El laboratorio y el carácter del señor Strickland, un aterrador Michael Shannon con una ira que traspasa la pantalla, cubren lo primero. Respecto a la sobriedad, cabe mencionar la suciedad del laboratorio, el acogedor desorden de la casa de Elisa y el trasnochado y decadente cine de la misma calle donde vive la chica muda. Sólo el verde, color atribuido a la esperanza, rompe con las tonalidades siempre oscuras de la película.
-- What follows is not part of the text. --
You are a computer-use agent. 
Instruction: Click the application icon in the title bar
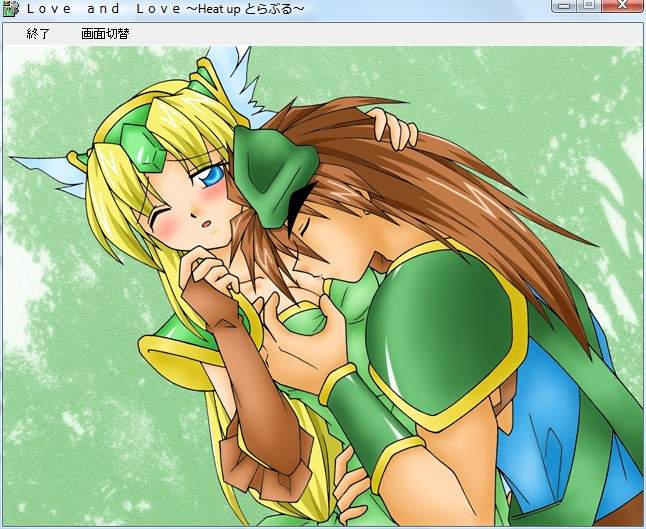click(10, 9)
Se trata de un detalle visible en todas partes: las paredes del laboratorio, el pasillo de casa de Elisa, los uniformes de las chicas de la limpieza (con su tono verde turquesa, que armoniza perfectamente con el tono del agua donde guardan al animal), e incluso el agua de la lluvia, los canales… Respecto al agua, sin desvelar detalles de la trama, diremos que es el elemento que envuelve toda la historia y la hace aún más onírica.
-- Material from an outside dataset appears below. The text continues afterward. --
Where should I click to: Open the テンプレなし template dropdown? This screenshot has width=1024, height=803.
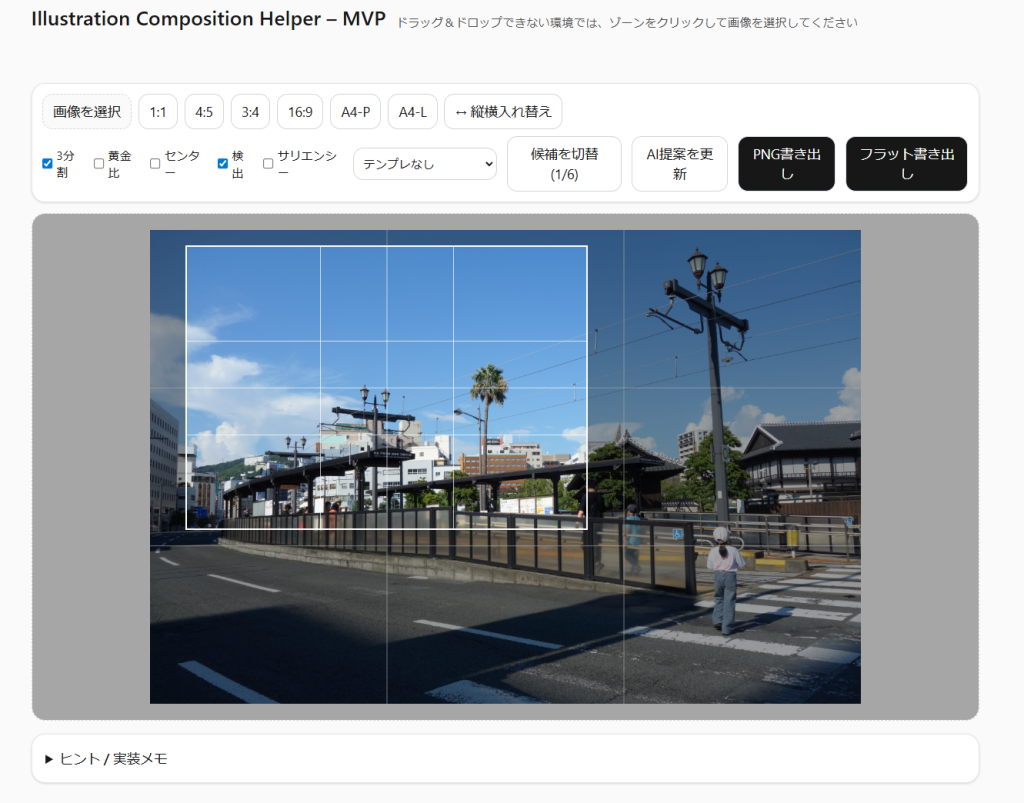pyautogui.click(x=425, y=164)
Un mundo fabulesco que tiene por reina a una misteriosa muchacha muda, que se comunica en lenguaje de signos, dibujada por la delicada y cuidadosa interpretación de una brillante Sally Hawkins. Un personaje que va abriendo poco a poco un mundo interior lleno de fantasía y preciosismo, que solo es comprendido por los ojos del bello anfibio. Su humildad, sencillez, inocencia y timidez contrastan y luchan a la vez con sus estallidos de creatividad y locura, que nos recuerdan al entreñable personaje de Amélie Poulain. Pero no es solo su carácter lo que nos enamora: también las relaciones de amistad que guarda, especialmente con el adorable Giles, su compañero de piso (Richard Jenkins), y con Zelda (Octavia Spencer). El cariño que hay entre Giles y Elisa en momentos como el del baile de claqué o la fidelidad y compromiso incondicional que muestra Zelda hacia Elisa desprenden inmensas oleadas de ternura. Por último, la belleza de la relación entre el animal fantástico y Elisa nos hace dejar de lado cualquier crítica a la verosimilitud de la historia: el cuento que Guillermo del Toro nos propone encuentra su escapatória en el campo fabulesco.
El mundo de la comunicación no verbal entra en escena de forma apasionante cuando el animal aprende algunas palabras en el lenguaje de signos. Sus miradas, tiernas y rendidas al amor, insisten en el mensaje de la película: lo bello del amor radica en amar a lo distinto. Pero esta historia suma algo más al mensaje, pues no sólo dinamita las fronteras de la edad, origen, género o raza, sino también las de especie. Aún habiendo existido historias parecidas (caso evidente de La bella y la bestia), esta destaca por su humildad y sencillez.